Background: miR-15a and miR-16-1 have been identified as tumor suppressor genes in prostate cancer, but their safe and effective delivery to target cells is key to the successful use of this therapeutic strategy. RNA aptamer A10 has been used as a ligand, targeting prostate cancer cells that express prostate-specific membrane antigen (PSMA). Compared with A10, the binding of the second-generation RNA aptamer, A10-3.2, to PSMA is more efficient.

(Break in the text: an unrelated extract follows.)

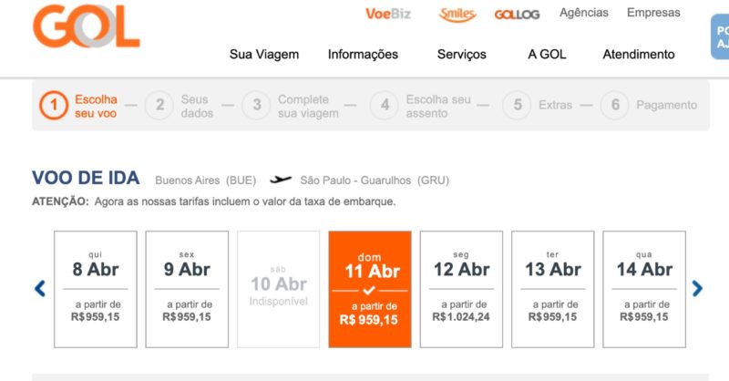729x381 pixels.
Task: Open Informações menu
Action: [x=363, y=55]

Methods: A10-3.2 was investigated as a PSMA-targeting ligand in the design of a polyamidoamine (PAMAM)-based microRNA (miR-15a and miR-16-1) vector to prostate cancer cells. Using polyethyleneglycol (PEG) as a spacer, PAMAM was conjugated to aptamer (PAMAM-PEG-APT) and used as a vehicle for miRNA target delivery.
Results: Luciferase assays of pGL-3 expression against PC3 (PSMA(-)) and LNCaP (PSMA(+)) cells demonstrated that the transfection efficiency of the synthesized DNA/PAMAM-PEG-APT complex was higher than that of the DNA/PAMAM-PEG complex. In addition, cell viability assays of LNCaP (PSMA(+)) cells showed that, with a N/P ratio of 15:1, the IC(50) value of miRNA/PAMAM-PEG-APT was approximately 4.7-fold lower than that of miRNA/PAMAM-PEG.
Conclusion: This PSMA-targeted system may prove useful in widening the therapeutic window and allow for selective killing of prostate cancer cells.
Keywords: aptamer; miRNA; polyamidoamine; prostate cancer; prostate-specific membrane antigen; targeted delivery.